Five of the committee’s members make regular forays into the Verge, reporting their findings back to the other members. Undersecretary Thayne and ministers Bruce Hale (Orion), YC937 59NMP (VoidCorp), Relitalia Yonce (Rigunmor), and Philosopher Karel Denisenko (Borealis) are regular visitors to the Verge.
The First Secretary
Elected by the ministers from among the Consulate members for a four-year term, the First Secretary is responsible for directing the flow of debates and votes, calling the Consulate to order, sanctioning recesses, and overseeing other legislative matters. In exchange for the power to direct the Consulate, the First Secretary loses his or her ability to vote. The only exception to this rule is when a single vote will decide the outcome of an issue. Interestingly, in every election since the Concord’s founding, a Galactic Concord citizen has been elected to fill the post of First Secretary. It seems that none of the stellar nations desires a competitor from an opposing stellar nation to rise to the position. First Secretary Derek Orthen started serving his second term in 2500.
The First Secretary can be removed by a vote of no confidence by the Consulate, which requires a two-thirds majority and which permits the Secretary to vote in his or her own defense.

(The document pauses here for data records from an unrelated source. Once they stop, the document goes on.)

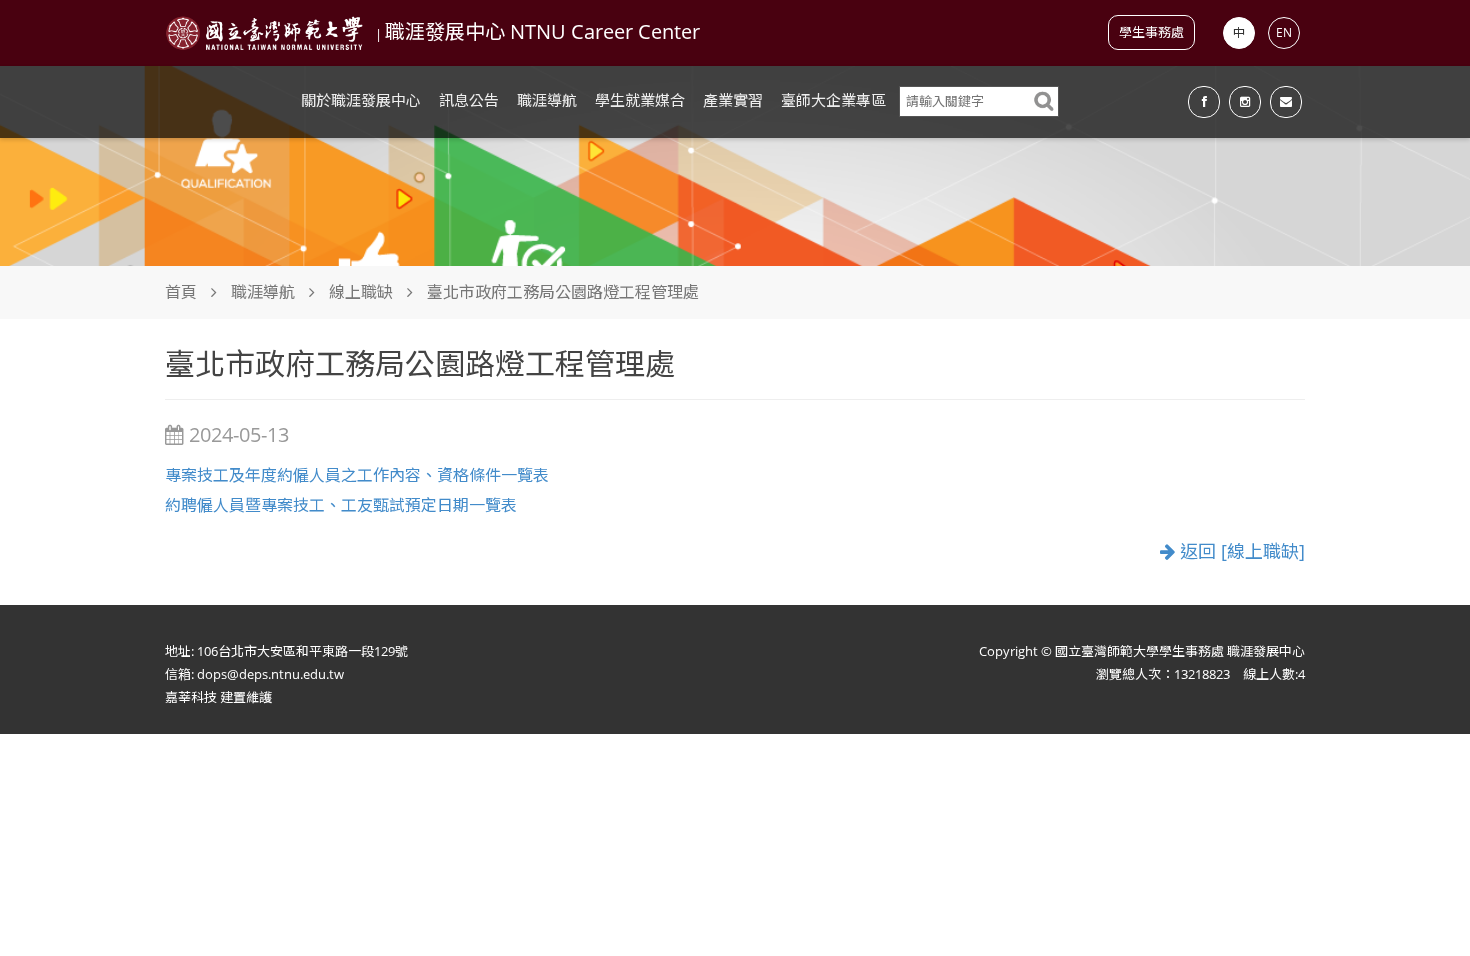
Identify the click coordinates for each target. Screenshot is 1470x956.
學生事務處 (1151, 32)
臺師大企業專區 (833, 100)
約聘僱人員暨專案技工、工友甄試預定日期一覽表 (341, 505)
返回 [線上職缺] (1240, 551)
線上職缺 (361, 292)
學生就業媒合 (640, 100)
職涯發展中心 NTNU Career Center (542, 31)
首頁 (181, 292)
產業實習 (733, 100)
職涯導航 (547, 100)
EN (1284, 32)
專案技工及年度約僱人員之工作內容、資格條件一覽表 (357, 475)
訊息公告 (469, 100)
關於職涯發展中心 (361, 100)
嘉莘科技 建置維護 (218, 697)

If the vote passes, a new First Secretary is elected.
The First Secretary appoints six Undersecretaries to assist him. The Undersecretaries act as the First Secretary’s mediators and ambassadors. While they may act independently, the First Secretary can replace them at any time. No more than one Undersecretary may serve from any single nation. Under the Concord’s charter, at least one Undersecretary must be an alien.
The current Undersecretaries are Princess Cestre (Solar), ZH937 57ILK (VoidCorp), Kipma Loric (Mechalus), Alexander Foss (Orion), Richard “Nickelshot” Kessel (Austrin-Ontis), and Michael Thayne (StarMech).
Playing A Concordan
Members of the Galactic Concord have a knack for reading the political climate of the times, and they realize that they have both great power and responsibility in dealing with the other stellar nations. A Concordan in a position of authority knows that rash decisions
even moral decisions, in some instances could catapult human space into another war.
While most Concordans have a strong sense of right and wrong, they realize that such tender sensibilities must sometimes be sacrificed to interstellar diplomacy and peace. The Treaty of Concord is a model of such realism, often acceding to the demands of the strong with few apologies to the weak. Concordans take extraordinary risks to do the right thing, even if it means ruffling a few feathers along the way. Concordans excel at knowing where the thin gray line begins and ends, having an innate understanding of just how far to push before backing down.
Joining The Concord
In 2472, approximately 500 billion humans and alien sentients became citizens of the Concord. Most were given no choice; the Treaty’s new boundaries dictated the change. For others, each home government provided an incentive for its citizens to join the Concord. Defeated nations transferred all their military units to the Concord at the end of the war; since their old nations were extinct, these units became loyal to the Concord.
Today, the decision to join the Concord is always voluntary -if anything, the Concord’s high standards make immigration more difficult than ever. In practice, the process is fairly simple; the applicant just files a few electronic forms with his home government. To gain citizenship, an applicant must have one of two qualifications. The first is to prove status as a political refugee. The second is to demonstrate a skill that Concord officials consider valuable. Of course, some citizens, such as Employees of VoidCorp, can’t legally terminate their former citizenship.